С правой стороны находились рация для связи с Москвой и радиоприемник. В землянку собирались слушать последние известия.
Недалеко от штаба были оборудованы землянки разведки, военно-оперативного отдела, медсанслужбы, редакция газеты. В одной из них, большей, размещалась типография с наборными кассами и ручным станком, в другой, меньшей, жил редактор Ю.Б.Драгун. Наборщики, они же и печатники, спали на рабочих местах. Целые дни, а иногда и ночи, они набирали и печатали газету, листовки. Самую большую землянку отвели комендантскому взводу. В ней, как в казарме, устроили деревянные нары с сенниками и домоткаными одеялами.
Рядом находилась столовая - длинный стол со скамейками по обеим сторонам. Тут же, за елочками, - кухня, где все получали еду в котелки и миски. Во время обеда партизаны смотрели представление, или, как его называли, "цирк".
Боец комендантского взвода Юзик Филиппов, весельчак и шутник, каким-то образом выдрессировал двух лошадей, и они, как только раздавался сигнал на обед, моментально приходили в столовую, становились в конце стола и начинали дружно отвешивать поклоны. Партизаны смеялись и давали лошадям корочки хлеба, картошку, пучки травы или сена. Это было очень веселое зрелище.
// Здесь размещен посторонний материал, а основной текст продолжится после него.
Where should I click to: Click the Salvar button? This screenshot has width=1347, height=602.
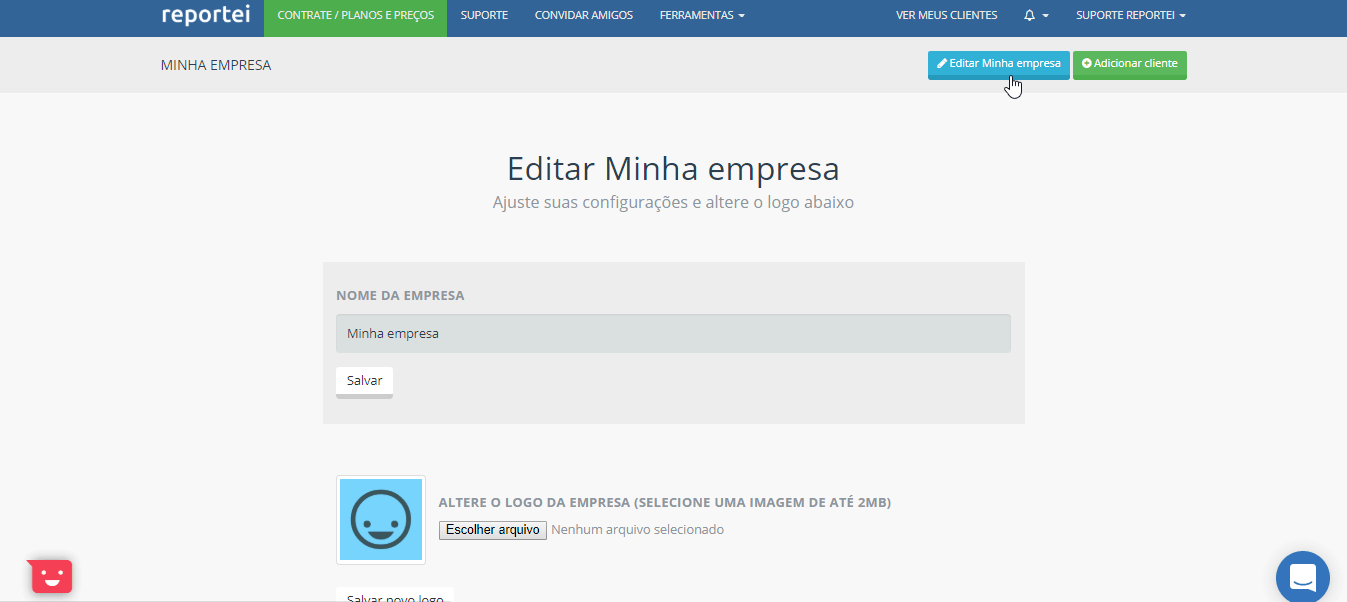coord(363,380)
Одну из землянок называли больницей. В ней работали доктор Тайц и медсестры. Больных вообще было мало. Больше всего лечили партизан с натертыми ногами, простудными нарывами. После боев появлялись раненые, которым делали перевязки и операции. Таких укладывали в землянке на нары. Бойцов с тяжелыми ранениями отвозили на аэродром, а оттуда самолетами переправляли на Большую землю.
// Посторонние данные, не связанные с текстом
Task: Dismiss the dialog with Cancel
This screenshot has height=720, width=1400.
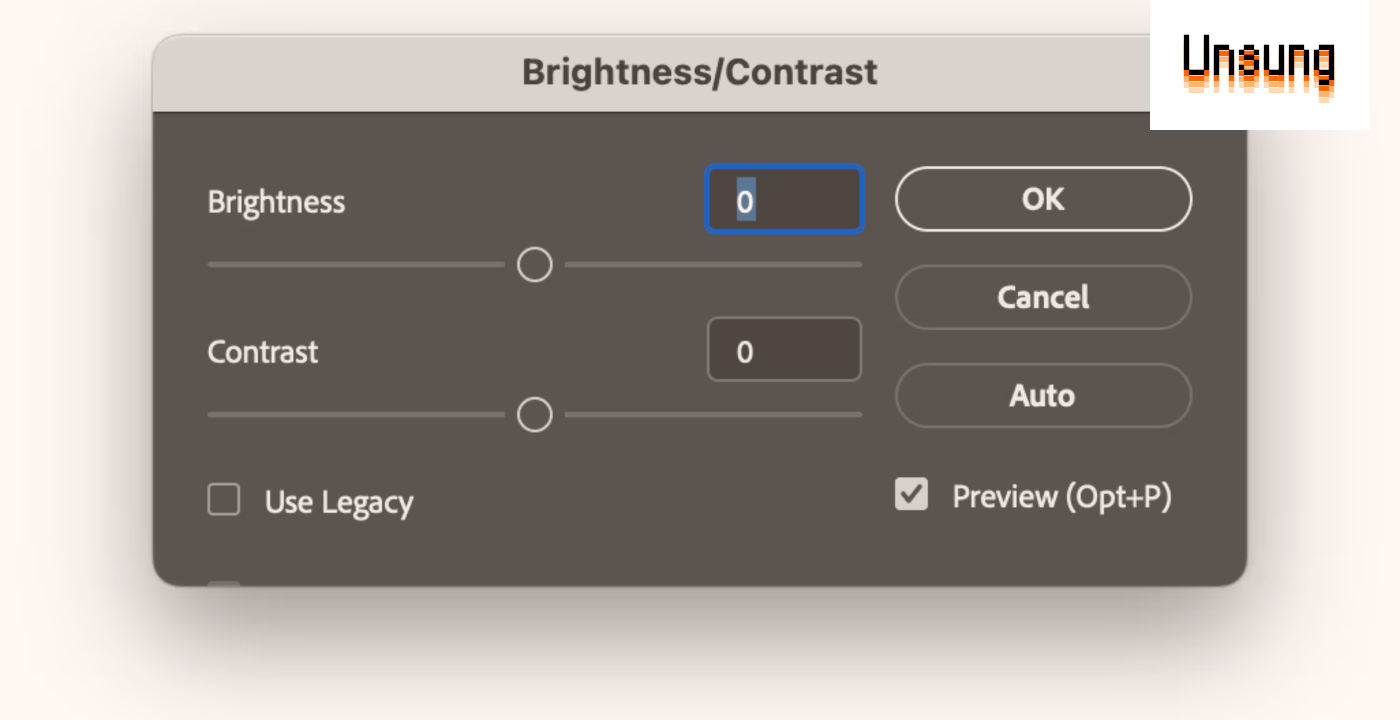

Чистота в больнице поддерживалась идеальная. Все стены обтянуты парашютным шелком, простыни также шелковые. Но лечь в больницу без серьезной причины или тяжелого ранения считалось позором. Поэтому все старались остаться в своих подразделениях, просили лишь позволить им приходить на перевязки.
В ведении доктора Тайца была баня с дезинфекционной камерой. После каждой поездки все отдавали на дезинфекцию верхнюю одежду и белье. Этого требовали и от временно приезжающих в лагерь.
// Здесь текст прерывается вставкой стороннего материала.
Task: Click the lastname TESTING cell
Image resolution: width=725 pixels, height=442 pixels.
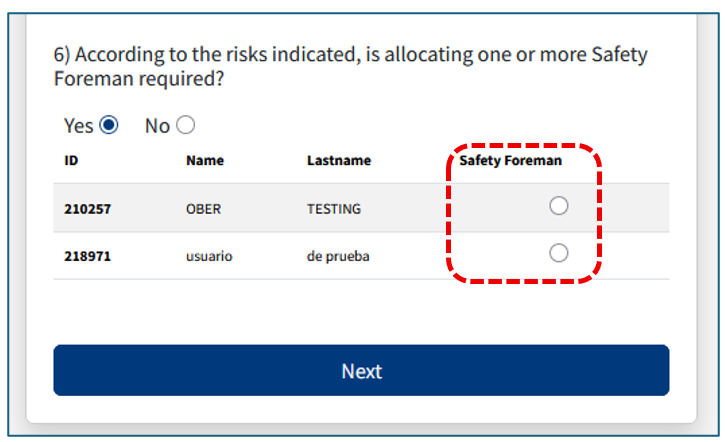Action: [x=334, y=209]
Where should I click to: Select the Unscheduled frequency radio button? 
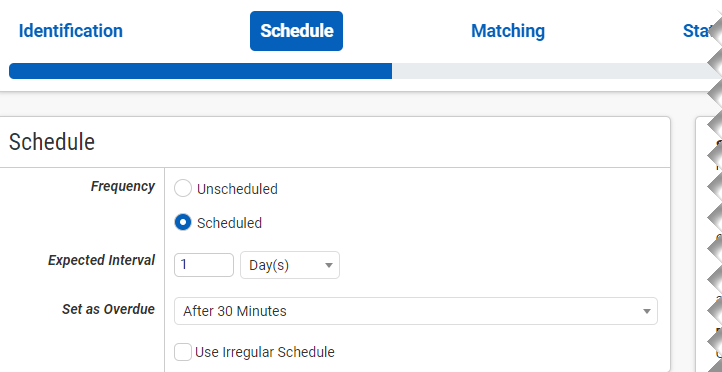[x=183, y=189]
После болота и липкой грязи я обрадовался песочку и густому, чистому сосновому лесу.
К моему приезду Ефим Данилович вызвал "артистов". Приехали девушки Ледя Карпович, Лида Коваленко, Люба Презецкая, две сестры Иванины - Валя и Маша. Прибыл баянист Вася Богуш.
Часть партизан, обслуживающих межрайпартцентр, тоже изъявила желание участвовать в самодеятельности. Это бойцы комендантского взвода Костя Карнович, Юзик Филиппов и Юра Мусаткин, работники типографии - Рязанов и Кизнер. В коллектив были зачислены Анна Степановна Ананьева, радистки Нина Большая и Нина Малая, жена начальника медсанслужбы Тайца Анна Марковна с сыном Маркушей, две санитарки Вали.
Всего в коллективе оказалось кроме баяниста 18 человек - 9 мужчин и 9 женщин. Из них никто никогда не участвовал в самодеятельности, но все умели и любили петь и танцевать.
Утром собрались все у Ефима Даниловича. Анна Степановна прочла свои произведения, я прочел свои. Программа понравилась. Решили немедленно приступать к репетициям. Анна Степановна взяла пьески, чтобы перепечатать роли, я приступил к распределению их и составлению программы.
Всех участников самодеятельности я видел впервые и роли распределял по их внешнему виду, голосовым данным и занятости в программе.
Решено было ставить "Лявониху" в белорусских костюмах, "Яблочко" - в матросских. Люба исполняла соло "Цыганочку".
Сейчас же была написана записка и послана в отряд имени Александра Невского для вызова портных со швейными машинами для шитья костюмов.
В тесной землянке под звуки баяна приступили к репетициям.
А над лагерем в это время кружил немецкий бомбардировщик, выискивая партизан. Но наши землянки были так хорошо замаскированы под молодой сосновый лесок, что за все время на лагерь не упала ни одна бомба.